Data in this exercise section start
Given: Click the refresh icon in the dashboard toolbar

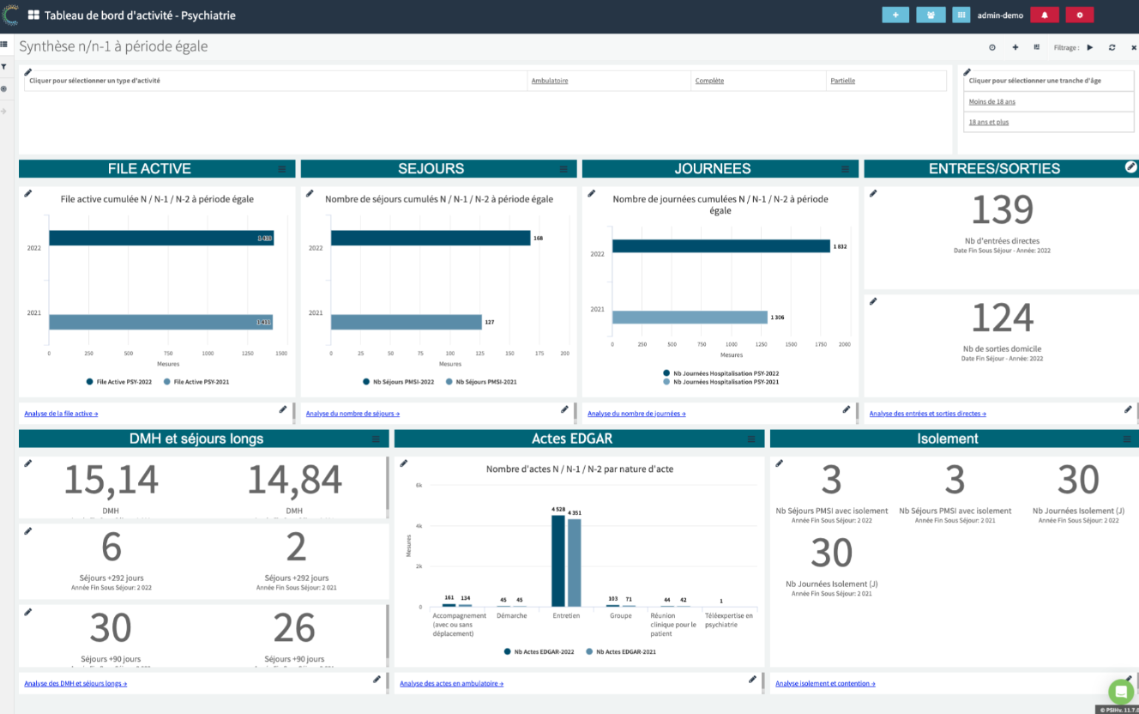Looking at the screenshot, I should [1112, 48].
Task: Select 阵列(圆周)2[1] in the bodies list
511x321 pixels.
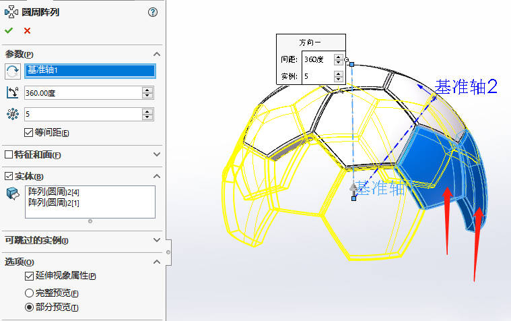Action: click(54, 203)
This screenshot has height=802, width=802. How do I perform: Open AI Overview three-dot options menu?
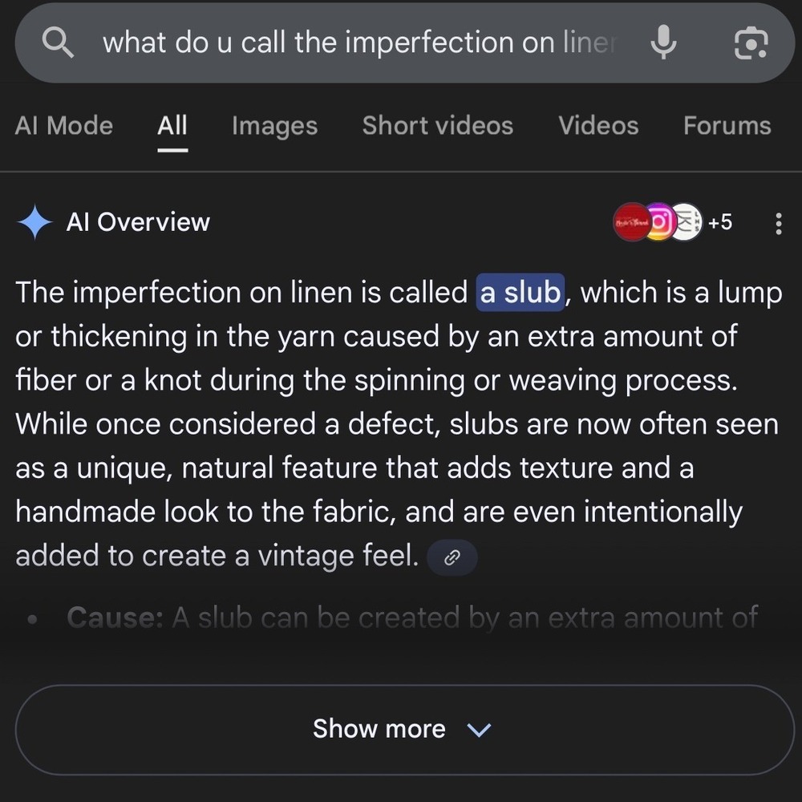pyautogui.click(x=779, y=224)
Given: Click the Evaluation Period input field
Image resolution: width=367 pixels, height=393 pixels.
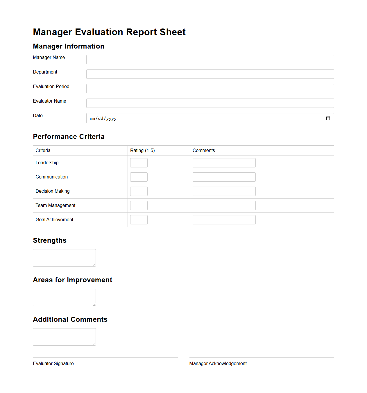Looking at the screenshot, I should pos(210,88).
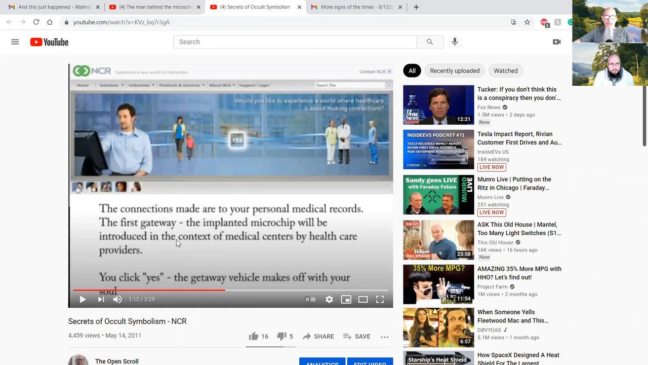This screenshot has width=648, height=365.
Task: Click the search magnifier button
Action: (x=430, y=42)
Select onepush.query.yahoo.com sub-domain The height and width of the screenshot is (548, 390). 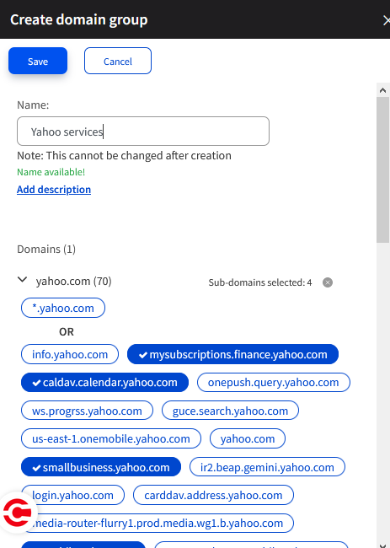tap(274, 383)
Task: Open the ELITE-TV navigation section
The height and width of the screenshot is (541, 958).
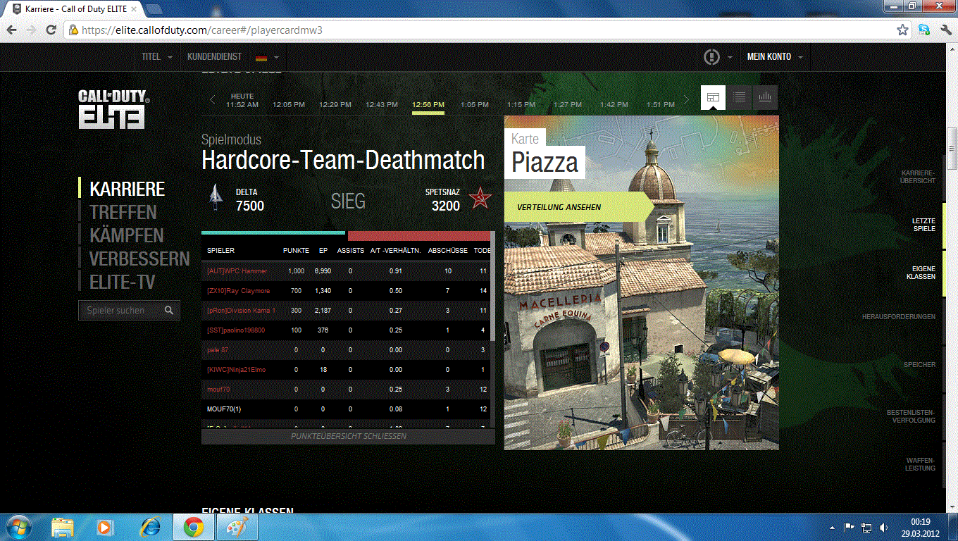Action: pos(122,282)
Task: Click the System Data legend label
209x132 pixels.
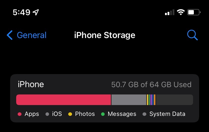Action: (x=167, y=114)
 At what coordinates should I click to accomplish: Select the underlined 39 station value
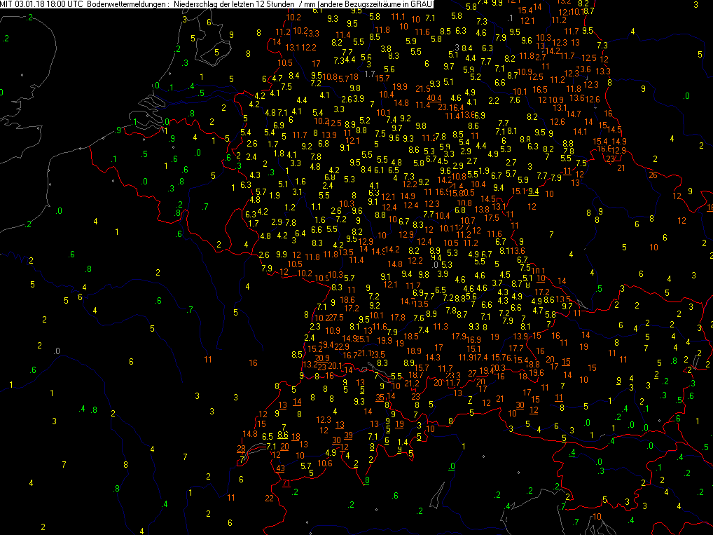pyautogui.click(x=348, y=435)
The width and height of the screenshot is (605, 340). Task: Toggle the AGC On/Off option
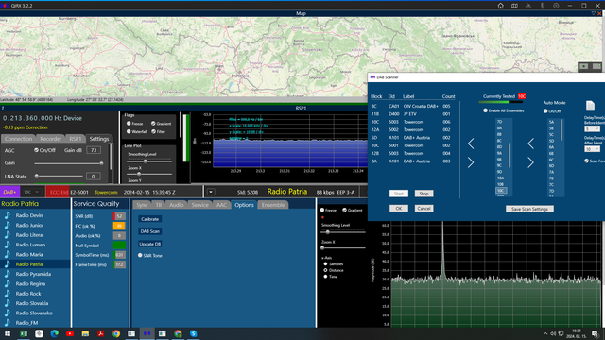[x=36, y=150]
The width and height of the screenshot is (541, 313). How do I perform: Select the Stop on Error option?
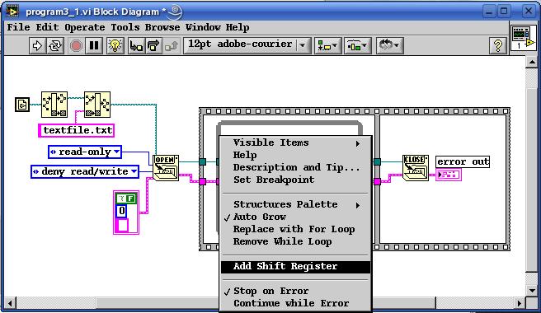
Data in this exercise section end
Try it: Only the lines from the one with "Task: Click the System Data legend label" through the final line of the entries above should be transcribed, exactly and without pictures.

Answer below:
Task: Click the System Data legend label
209x132 pixels.
Action: (x=167, y=114)
 At what coordinates should I click to accomplish: Select the underlined 39 station value
pyautogui.click(x=348, y=435)
The width and height of the screenshot is (605, 340). Task: Toggle the AGC On/Off option
[x=36, y=150]
The width and height of the screenshot is (541, 313). How do I perform: Select the Stop on Error option?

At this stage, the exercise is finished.